Peek is next in a long line of financial executives who are getting pink slips as their companies circle the drain.
Peek joined CIT in 2003 after being denied the top job at Merrill Lynch & Co. The New York-based commercial lender lost $5 billion in the last nine quarters as the collapse of the market for subprime mortgages sparked the worst financial crisis since the Great Depression and cut off CIT's short-term funding.
CIT has asked bondholders to exchange unsecured obligations for new secured debt maturing in four to eight years and preferred shares.
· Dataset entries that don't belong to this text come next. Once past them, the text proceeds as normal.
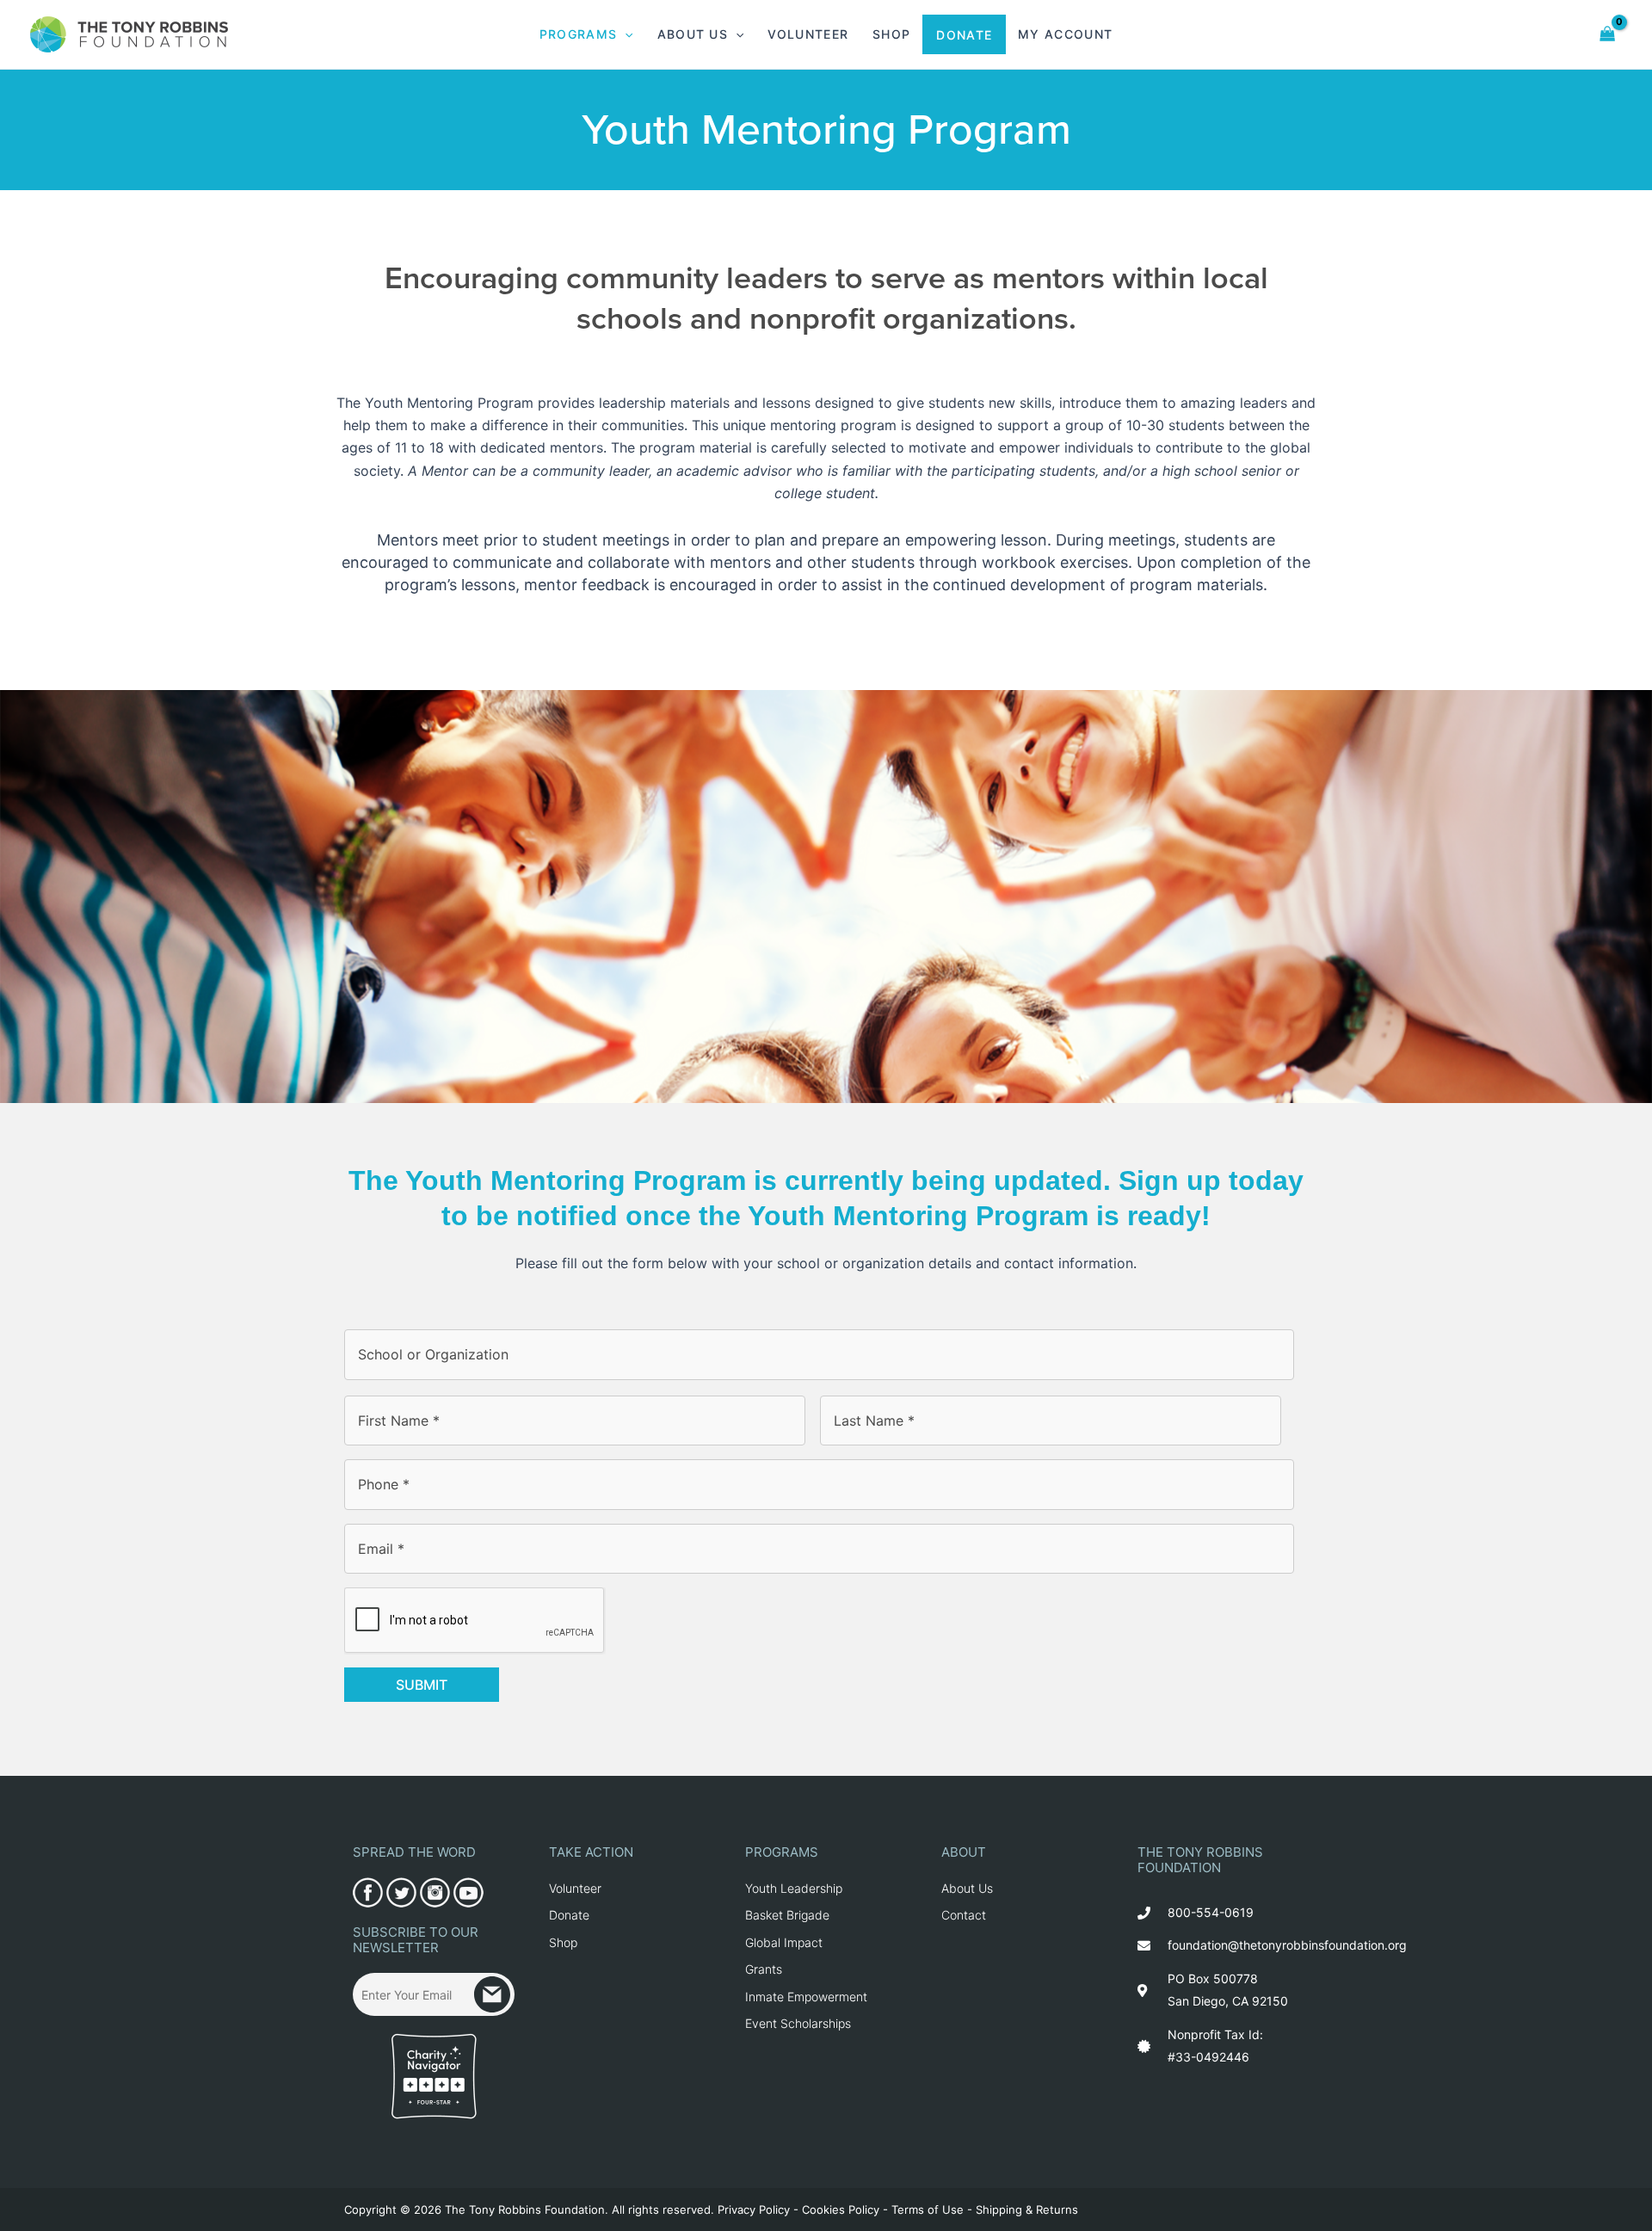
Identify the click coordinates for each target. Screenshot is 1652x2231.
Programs (578, 34)
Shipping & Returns (1027, 2209)
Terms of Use (927, 2209)
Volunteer (807, 34)
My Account (1065, 34)
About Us (692, 34)
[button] (624, 34)
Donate (964, 35)
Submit (421, 1684)
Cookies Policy (840, 2209)
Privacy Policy (754, 2209)
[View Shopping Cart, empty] (1607, 34)
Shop (891, 34)
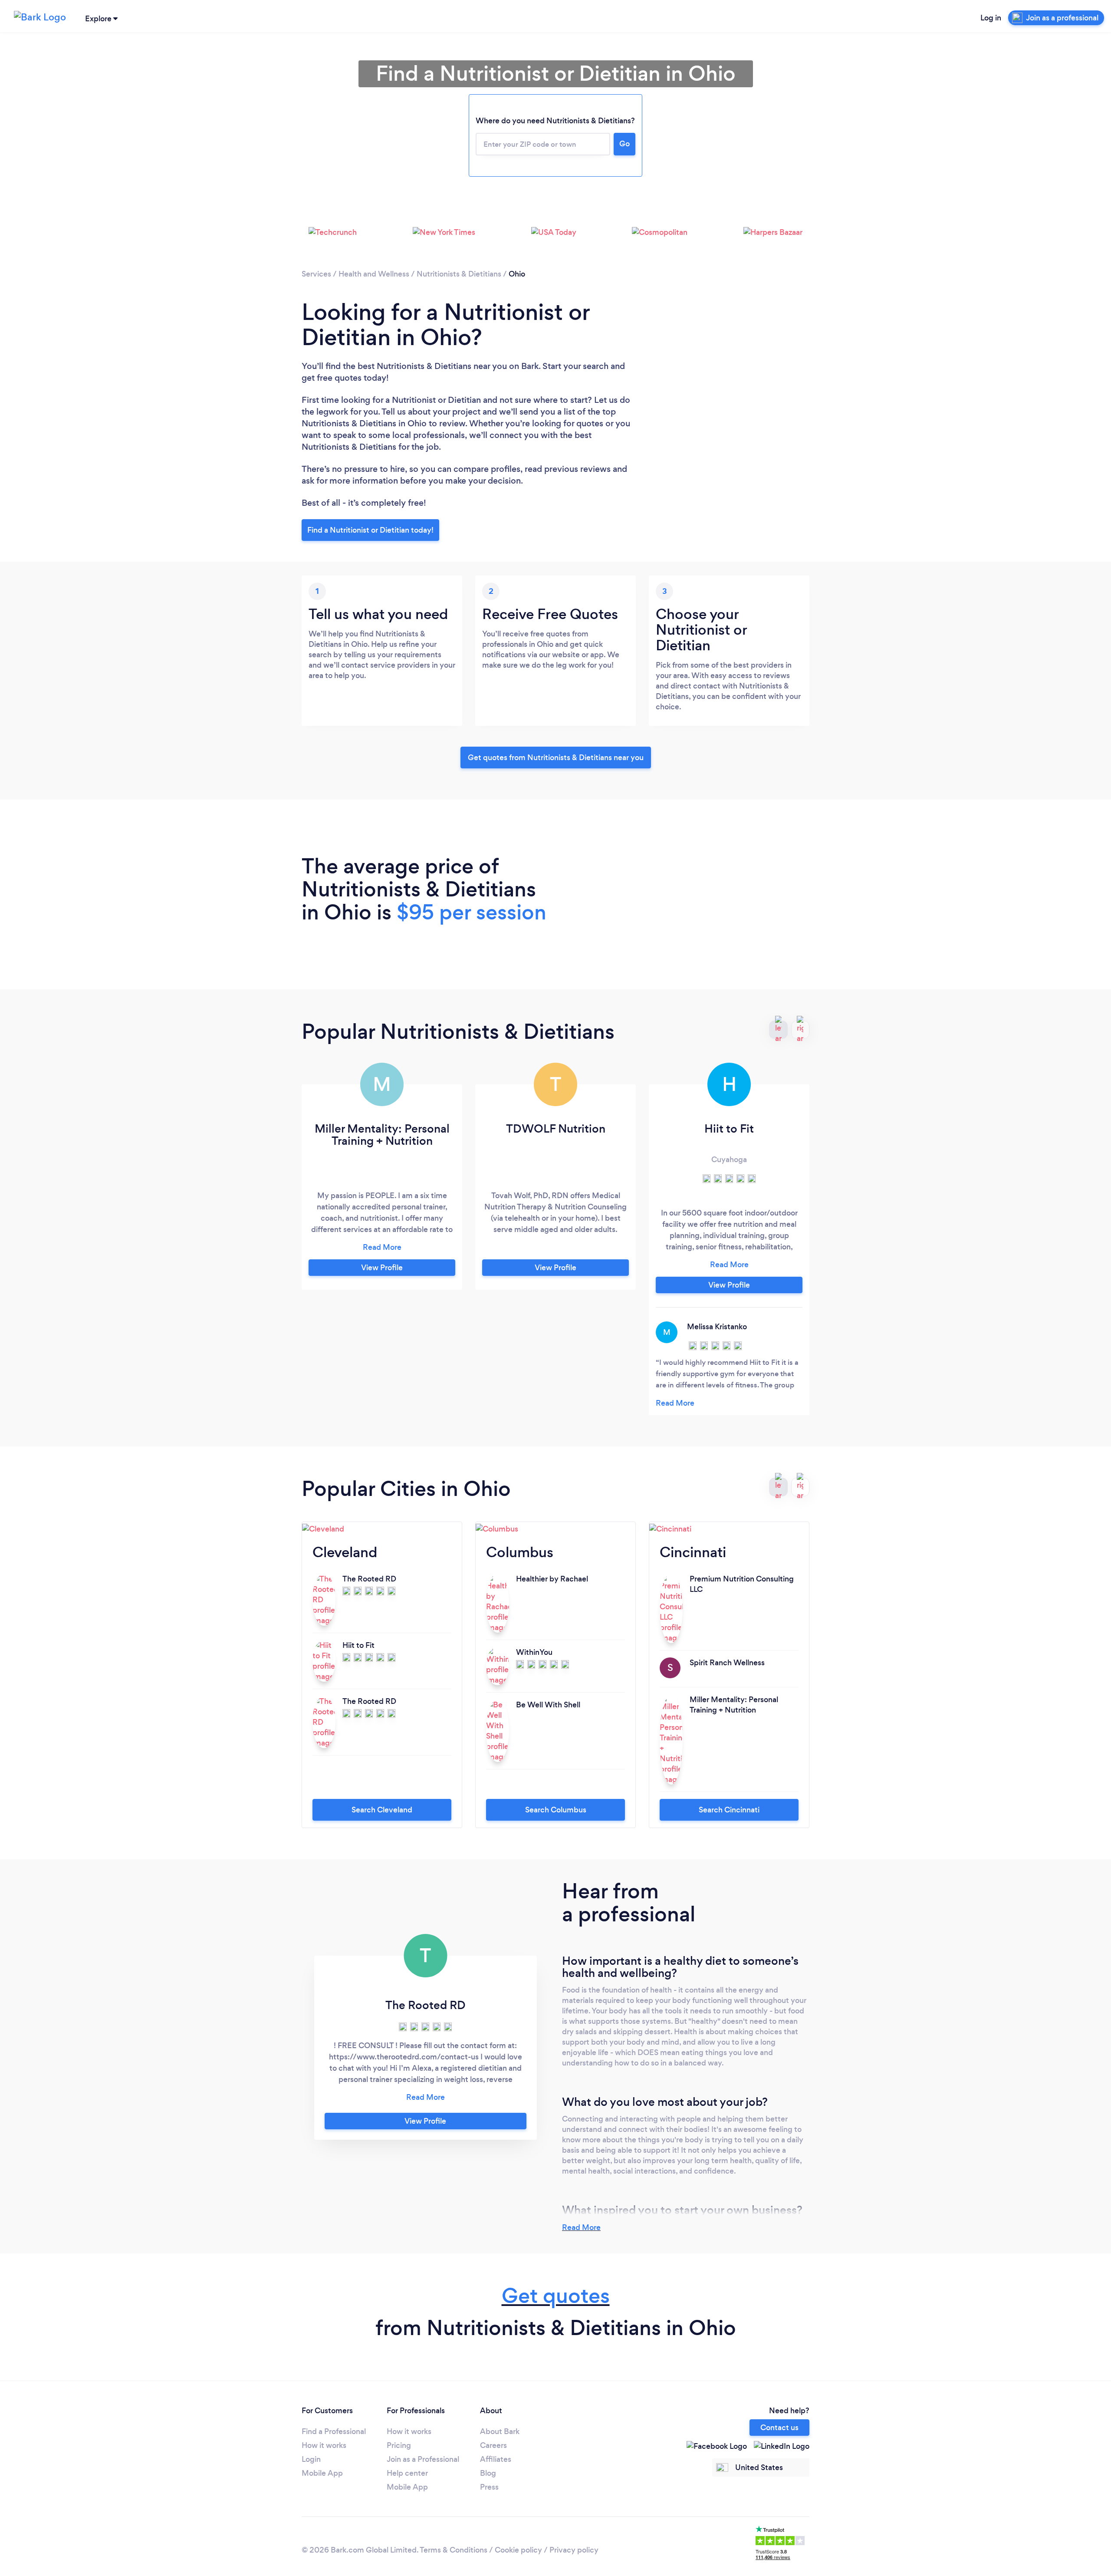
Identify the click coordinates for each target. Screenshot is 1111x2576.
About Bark (499, 2431)
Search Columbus (555, 1810)
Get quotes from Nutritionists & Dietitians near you (556, 757)
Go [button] (624, 143)
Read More (581, 2227)
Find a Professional (334, 2431)
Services (316, 274)
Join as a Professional (423, 2459)
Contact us (779, 2427)
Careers (493, 2445)
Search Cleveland (382, 1810)
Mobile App (322, 2473)
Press (489, 2487)
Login (311, 2459)
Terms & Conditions (453, 2550)
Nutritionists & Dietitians (459, 274)
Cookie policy (518, 2550)
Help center (407, 2473)
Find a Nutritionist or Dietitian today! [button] (370, 530)
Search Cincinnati (729, 1810)
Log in (990, 18)
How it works (324, 2445)
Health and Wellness (374, 274)
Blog (488, 2473)
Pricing (399, 2445)
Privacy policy (573, 2550)
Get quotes (556, 2295)
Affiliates (495, 2459)
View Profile (382, 1267)
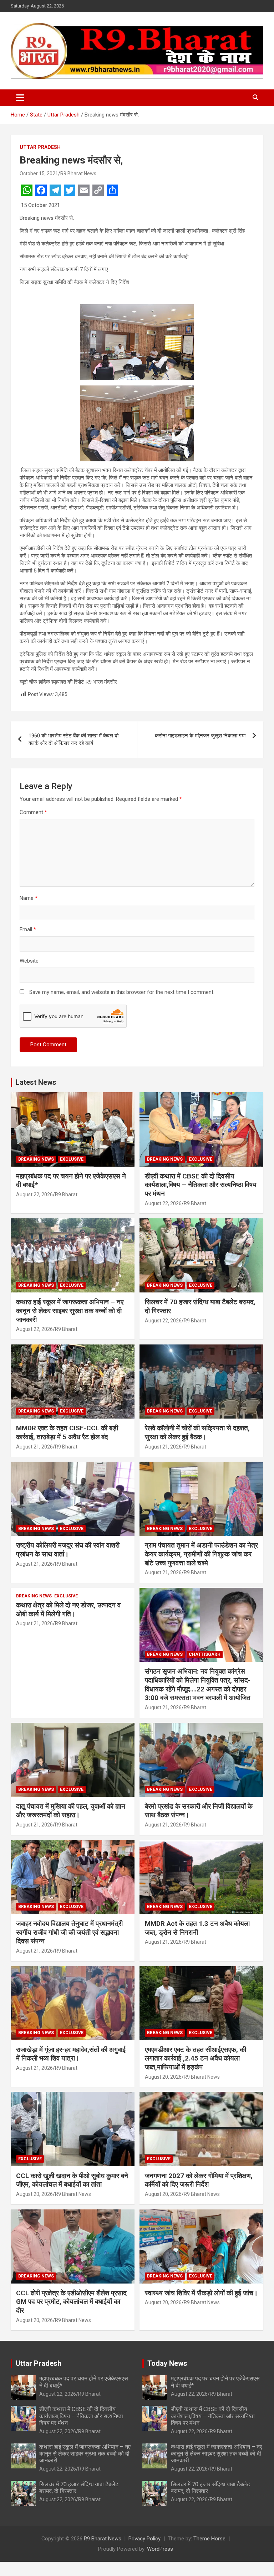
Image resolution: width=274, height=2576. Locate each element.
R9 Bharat (66, 1194)
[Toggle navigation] (20, 97)
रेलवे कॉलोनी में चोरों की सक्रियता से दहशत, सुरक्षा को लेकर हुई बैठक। (197, 1432)
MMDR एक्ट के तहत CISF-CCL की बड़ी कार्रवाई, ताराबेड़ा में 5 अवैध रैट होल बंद (67, 1432)
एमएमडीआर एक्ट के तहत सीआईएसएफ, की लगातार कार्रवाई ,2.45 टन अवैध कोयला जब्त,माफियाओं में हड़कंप (195, 2058)
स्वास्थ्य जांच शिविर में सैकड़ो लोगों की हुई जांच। (201, 2293)
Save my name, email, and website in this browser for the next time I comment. (121, 992)
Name (28, 898)
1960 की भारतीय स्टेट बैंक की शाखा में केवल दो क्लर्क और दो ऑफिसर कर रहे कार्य (73, 739)
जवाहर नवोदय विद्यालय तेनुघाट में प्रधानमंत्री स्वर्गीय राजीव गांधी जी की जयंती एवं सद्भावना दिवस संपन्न (69, 1932)
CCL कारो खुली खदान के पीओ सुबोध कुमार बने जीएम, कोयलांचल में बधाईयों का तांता (72, 2180)
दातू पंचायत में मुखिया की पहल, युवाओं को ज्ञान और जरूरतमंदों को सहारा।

Bond and credit-default-swap prices show that investors are speculating the offer to exchange about $29 billion of debt won't prevent the company from filing for bankruptcy.
CIT, which finances about 1 million businesses from Dunkin' Brands Inc. to Eddie Bauer Holdings Inc., will seek court protection through a pre-packaged bankruptcy should the debt exchange fail, according to an Oct. 1 filing. The company posted a second-quarter loss of $1.62 billion as more customers defaulted on loans.
Unless CIT has interim financing and a buyer lined up, bankruptcy isn't going to help the company pull out of its downward spiral. Retailers depend on CIT Group to keep going and the company's continued financial problems have retailers very worried.